Day 31: Gandhi
Nadiad to Ahmedabad, 60km
Everyone can make a difference. We’re all pebbles in a pond, invariably creating ripples which become waves and eventually tsunamis.
Pat makes a difference every day, but he may not know it yet and he may never live to see it. But he and the crew are already on hundreds of thousands of phones immortalised as warm memories. For some people, we will be nothing more than a fleeting thought – like a loud plane, flying overhead. For others, when a challenge becomes insurmountable they will remember Pat running on and on and they'll remember his words and suddenly nothing is impossible anymore.
They’ll keep pushing and fighting because they saw one man put one foot in front of other and convinced them they are more capable than they thought they were.
Every once in a while, in every country, a person dares to say to themselves ‘there must be more than this’ and sets out to defy expectations.

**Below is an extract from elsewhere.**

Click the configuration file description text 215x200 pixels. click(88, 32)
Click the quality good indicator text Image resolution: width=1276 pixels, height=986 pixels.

In 1913, for India, that person was Mahatma Gandhi who saw the British empire crouch over his brothers and sisters, in a toad-like posture. In 1917, Gandhi relocated about 10 kilometres from the centre of Ahmedabad onto the banks of the Sabarmati river. His house, the Sabarmati Ashram, would be the birthplace of history’s biggest non-violent revolution.
“I had the great privilege, one of the great moments of my life, to be able to step inside his home,” Pat said.
The runner was taken to the guest rooms and he sat on the floor and stared at the walls. He noticed how humble his abode was. While other great thinkers would have had long writing desks and walls lined with books and worldly trinkets, the ashram was barren in comparison. There was mat facing the window where Gandhi could see the river, there was a small writing desk where he studied and wrote his letters and very basic furniture.
“I realised that the greatest achievers on this planet are not the ones who have the most amount of wealth, the greatest achievers are ones who have the biggest hearts,” Pat said.
“The achievers on this planet are the ones who are prepared to sacrifice themselves for others; they’re the ones who are prepared to hurt a little bit so others may not hurt at all.”
From his home he hatched his plans for an independent country. He opened tertiary schools promoting manual labour, agriculture and literacy – an independent India was a self-sufficient India. At the time, when the British heavily taxed salt in the country, Gandhi defied them by boiling salty mud in seawater. This inspired hundreds of thousands of people across the country to do the same and it resulted in upwards of 60,000 arrests.
The house was built between a jail and a crematorium and for Gandhi it was profoundly poetic of his struggle. Either he would end up in jail or he would die.
On March 12, 1930, Gandhi vowed to never return to the Sabarmati Ashram until his country was free. He then marched 388km to Dandi and inspired the entire nation. 17 years later his vision of a free India was realised and the British left the country.
Tragically, Gandhi never saw his home again – he was assassinated on January 30, 1948. Today, India is on its way to becoming an economic and industrial powerhouse and what remains as a symbol for the state and entire movement is the Charkha, or spinning wheel commonly used to spin synthetic fibres.
Like Gandhi, and many ways like Pat, it takes a single thread to start a tapestry. As Pat runs through small villages and huge cities, he unites the entire country under something overwhelmingly positive.
Whether he runs right by or stops to speak, by the end of this over a billion people will know there is no force quite like a man on a mission.